Search the records for "agent". Copy every line where it appears.

Stored data:
"""

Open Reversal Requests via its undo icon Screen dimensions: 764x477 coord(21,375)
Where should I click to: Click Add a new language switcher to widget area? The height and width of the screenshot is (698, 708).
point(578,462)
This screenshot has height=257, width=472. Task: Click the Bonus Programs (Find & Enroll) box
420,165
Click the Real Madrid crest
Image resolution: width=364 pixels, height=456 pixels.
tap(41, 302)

"""
"""

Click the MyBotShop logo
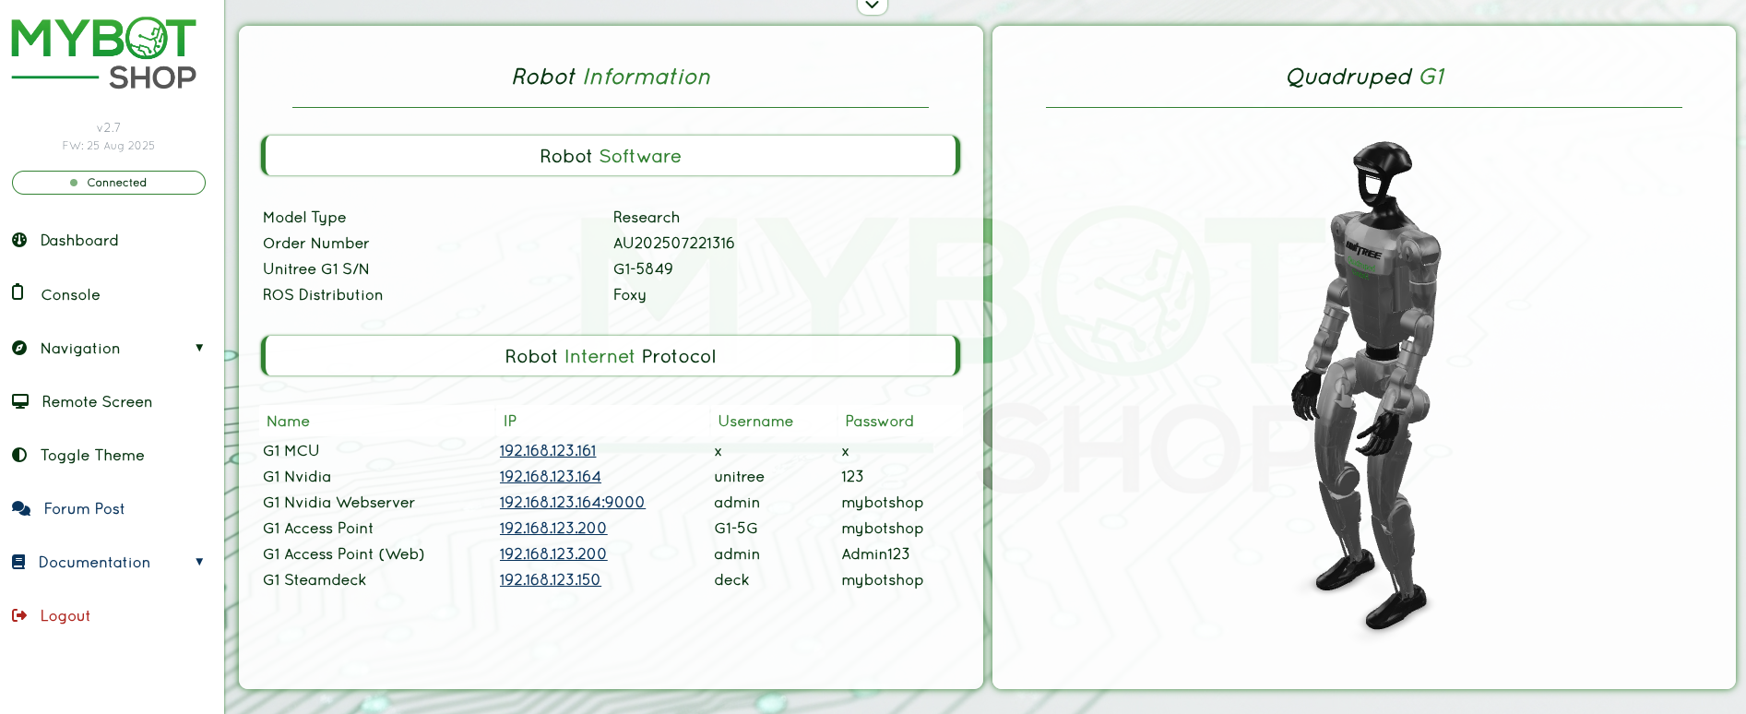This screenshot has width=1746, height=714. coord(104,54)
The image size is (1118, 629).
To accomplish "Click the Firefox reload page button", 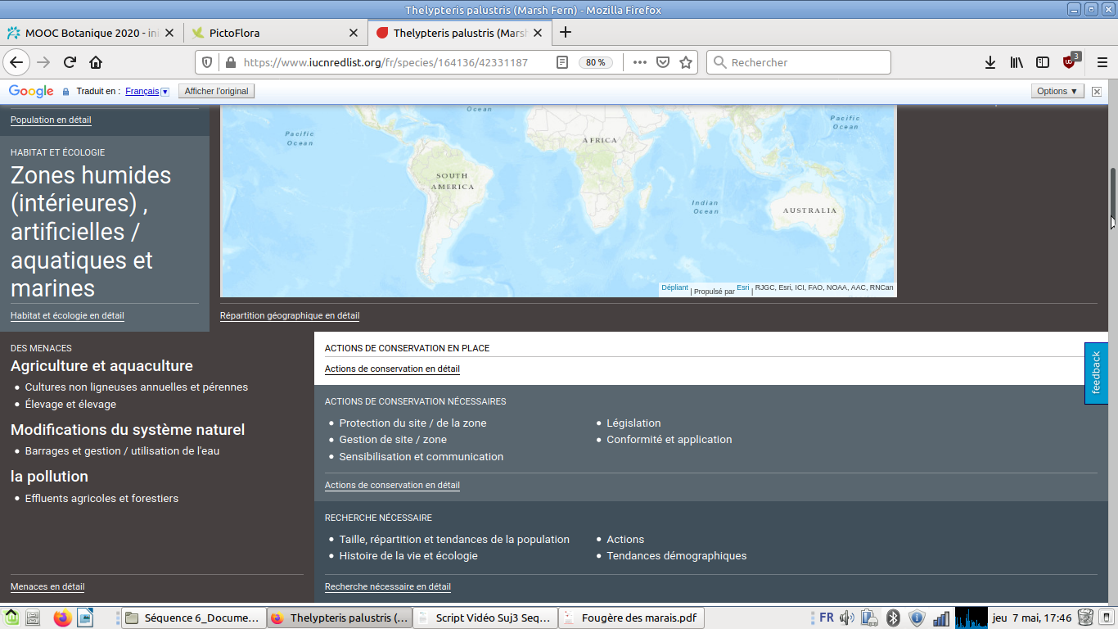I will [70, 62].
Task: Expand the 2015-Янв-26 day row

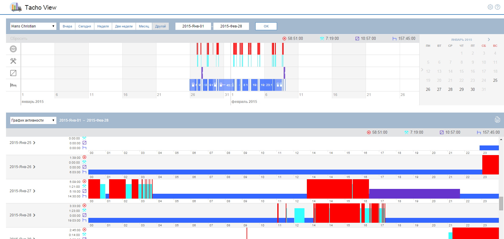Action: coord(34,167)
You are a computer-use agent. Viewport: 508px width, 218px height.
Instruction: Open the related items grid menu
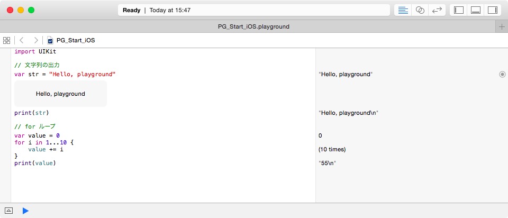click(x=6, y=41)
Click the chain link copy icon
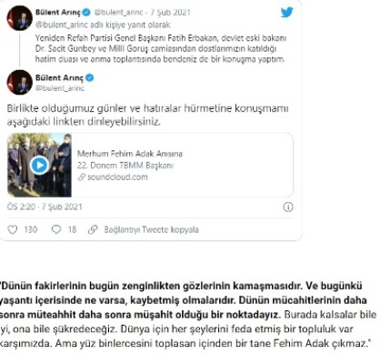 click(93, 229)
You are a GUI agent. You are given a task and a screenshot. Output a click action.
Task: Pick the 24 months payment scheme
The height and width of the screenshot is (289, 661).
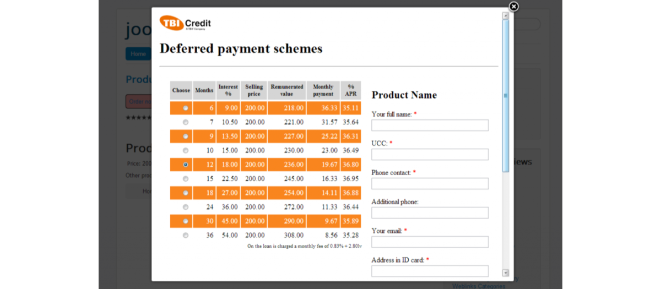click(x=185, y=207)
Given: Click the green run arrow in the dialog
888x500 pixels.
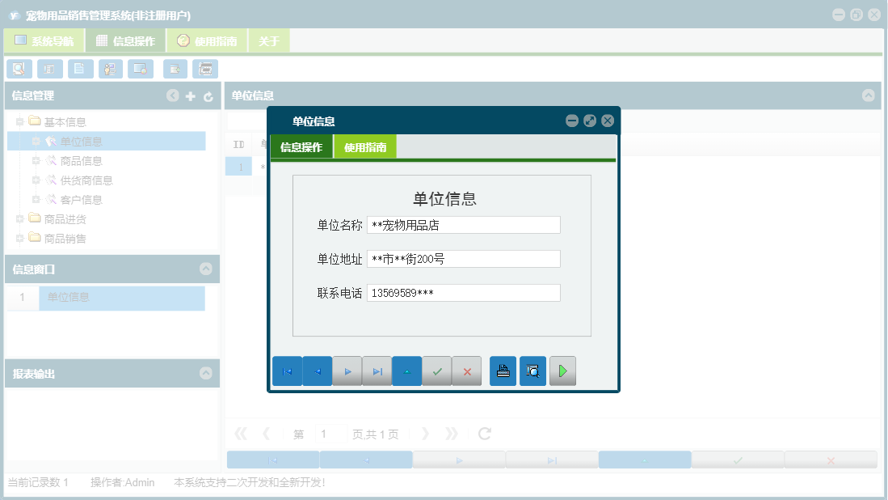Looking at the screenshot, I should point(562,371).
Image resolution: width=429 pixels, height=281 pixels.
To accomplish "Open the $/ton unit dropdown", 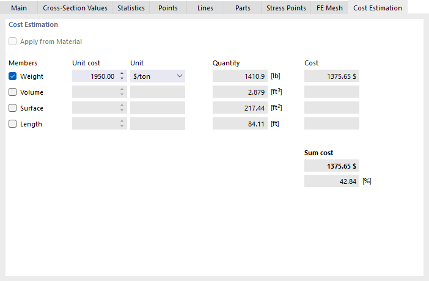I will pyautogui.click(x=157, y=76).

"""

_Answer to this exercise_
You are a computer-use agent. Viewport: 508px width, 218px height.
You are a GUI agent. You are given a task and a screenshot. Output a click action.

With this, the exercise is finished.